Auch wenn es für Rot-Rot-Grün im Bund nicht gereicht hat – ein Grund zum Aufatmen ist das Ergebnis bei der Bundestagswahl 2021 trotzdem nicht. Eine erste Einschätzung haben jetzt Jürgen Michael Schick, Immobilienunternehmer und Präsident des IVD, sowie der BZ-Kolumnist Gunnar Schupelius gegeben.
Eine große Befürchtung vieler Immobilieneigentümer und Akteure der Immobilienbranche ist nicht Realität geworden: Für Rot-Rot-Grün im Bund hat es nicht gereicht. Ein Grund zum Aufatmen ist das Ergebnis bei der Bundestagswahl 2021 trotzdem nicht. Die Linken haben zwar vier Prozent an Stimmen im Vergleich zur vergangenen Wahl verloren und sitzen nur dank dreier Direktmandate im neuen Bundestag – dafür haben die SPD und die Grünen insgesamt Stimmen gewonnen.

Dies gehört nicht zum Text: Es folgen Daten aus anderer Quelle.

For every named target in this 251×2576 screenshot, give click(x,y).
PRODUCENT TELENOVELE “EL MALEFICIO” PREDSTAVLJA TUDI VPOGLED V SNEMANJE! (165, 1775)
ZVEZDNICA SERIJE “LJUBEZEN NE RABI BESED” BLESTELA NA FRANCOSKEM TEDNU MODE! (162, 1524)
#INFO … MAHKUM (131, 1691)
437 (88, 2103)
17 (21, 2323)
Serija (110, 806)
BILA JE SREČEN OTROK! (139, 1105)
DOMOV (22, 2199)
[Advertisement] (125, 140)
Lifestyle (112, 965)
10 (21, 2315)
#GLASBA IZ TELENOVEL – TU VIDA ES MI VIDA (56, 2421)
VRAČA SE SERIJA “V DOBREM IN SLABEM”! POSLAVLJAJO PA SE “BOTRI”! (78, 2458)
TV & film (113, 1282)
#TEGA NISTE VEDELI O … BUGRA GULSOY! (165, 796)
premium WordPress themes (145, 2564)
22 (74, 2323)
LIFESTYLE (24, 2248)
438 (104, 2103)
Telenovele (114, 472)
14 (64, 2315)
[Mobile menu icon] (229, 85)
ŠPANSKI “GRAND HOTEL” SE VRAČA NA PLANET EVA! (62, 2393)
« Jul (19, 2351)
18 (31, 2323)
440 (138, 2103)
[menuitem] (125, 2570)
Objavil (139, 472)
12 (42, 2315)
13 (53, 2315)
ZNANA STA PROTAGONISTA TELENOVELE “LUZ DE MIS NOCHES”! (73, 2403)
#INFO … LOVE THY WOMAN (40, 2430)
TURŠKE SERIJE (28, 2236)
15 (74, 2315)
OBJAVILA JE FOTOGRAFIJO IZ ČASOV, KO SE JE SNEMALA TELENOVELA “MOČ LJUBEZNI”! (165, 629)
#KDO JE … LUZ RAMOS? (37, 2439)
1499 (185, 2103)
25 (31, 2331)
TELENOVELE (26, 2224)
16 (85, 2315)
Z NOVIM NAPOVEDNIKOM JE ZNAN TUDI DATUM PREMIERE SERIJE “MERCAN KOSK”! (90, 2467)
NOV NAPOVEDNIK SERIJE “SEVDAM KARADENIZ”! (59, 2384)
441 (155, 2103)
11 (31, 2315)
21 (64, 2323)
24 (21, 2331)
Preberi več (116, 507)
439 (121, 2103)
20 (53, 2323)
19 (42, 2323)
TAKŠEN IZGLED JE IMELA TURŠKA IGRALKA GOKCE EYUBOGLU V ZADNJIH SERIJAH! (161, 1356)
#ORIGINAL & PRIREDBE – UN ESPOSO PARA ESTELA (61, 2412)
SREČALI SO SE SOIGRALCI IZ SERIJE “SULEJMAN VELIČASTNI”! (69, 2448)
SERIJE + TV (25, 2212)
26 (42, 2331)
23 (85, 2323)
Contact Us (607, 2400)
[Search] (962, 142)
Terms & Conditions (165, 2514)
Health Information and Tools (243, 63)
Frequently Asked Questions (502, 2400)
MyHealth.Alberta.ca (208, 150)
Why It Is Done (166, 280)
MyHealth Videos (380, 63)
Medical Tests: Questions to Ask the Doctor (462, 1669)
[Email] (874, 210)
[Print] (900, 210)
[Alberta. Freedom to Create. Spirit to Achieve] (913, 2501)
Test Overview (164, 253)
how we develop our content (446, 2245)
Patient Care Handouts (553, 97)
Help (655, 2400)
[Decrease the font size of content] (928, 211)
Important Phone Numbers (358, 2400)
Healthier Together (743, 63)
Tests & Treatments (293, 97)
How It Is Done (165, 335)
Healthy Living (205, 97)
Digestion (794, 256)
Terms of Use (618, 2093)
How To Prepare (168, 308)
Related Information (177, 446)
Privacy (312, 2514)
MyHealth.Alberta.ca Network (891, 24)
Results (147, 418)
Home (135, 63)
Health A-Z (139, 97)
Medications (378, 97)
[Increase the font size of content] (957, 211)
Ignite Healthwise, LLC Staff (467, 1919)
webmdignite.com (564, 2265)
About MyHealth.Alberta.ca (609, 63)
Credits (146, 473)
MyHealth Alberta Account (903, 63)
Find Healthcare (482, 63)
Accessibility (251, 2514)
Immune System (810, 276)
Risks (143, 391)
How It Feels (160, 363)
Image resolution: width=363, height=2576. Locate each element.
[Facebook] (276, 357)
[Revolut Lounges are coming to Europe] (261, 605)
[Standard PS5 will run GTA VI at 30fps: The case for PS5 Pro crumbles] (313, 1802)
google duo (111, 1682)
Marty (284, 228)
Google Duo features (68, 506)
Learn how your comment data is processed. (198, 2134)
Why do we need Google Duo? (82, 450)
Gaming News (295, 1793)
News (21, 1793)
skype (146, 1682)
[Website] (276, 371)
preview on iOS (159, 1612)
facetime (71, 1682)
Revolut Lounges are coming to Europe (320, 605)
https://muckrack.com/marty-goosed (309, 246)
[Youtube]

„Das ist kein glasklarer Sieg“
Jürgen Michael Schick, Geschäftsführer der Michael Schick Immobilien GmbH und Präsident des Immobilienverband Deutschland (IVD), kommentierte in einem gemeinsamen Brennpunkt-Webinar mit dem Journalisten Gunnar Schupelius nach der Wahl: „Es war eine hauchdünne Entscheidung. Es waren nur wenige Stimmen, die uns von einer Volksrepublik-Koalition entfernt haben. Das ist kein glasklarer Sieg.“
Gunnar Schupelius rechnet mit einer Ampel-Koalition. Die CDU hat sich als Gesprächspartner angeboten, falls die Verhandlungen zwischen den Grünen , der FDP und der SPD scheitern. Michael Schick sieht für die FDP die Chance, in Sachen Wohnungsbaupolitik stärker zu verhandeln. „Wir brauchen eine echte Kurskorrektur in der Wohnungsbaupolitik. Das weiter so an Regulierung gilt es zu durchbrechen.“ Doch ist das in einer Koalition mit Rot-Grün realistisch? Bei SPD und Grünen steht weitere Mietregulierung im Programm, darunter die Verschärfung der Mietpreisbremse, die weitere Begrenzung der Modernisierungsumlage und das Ausdehnen des Betrachtungszeitraums im Mietspiegel von acht Jahren (SPD) und 20 Jahren (Grüne). Und wird die FDP eine Vermögenssteuer verhindern können?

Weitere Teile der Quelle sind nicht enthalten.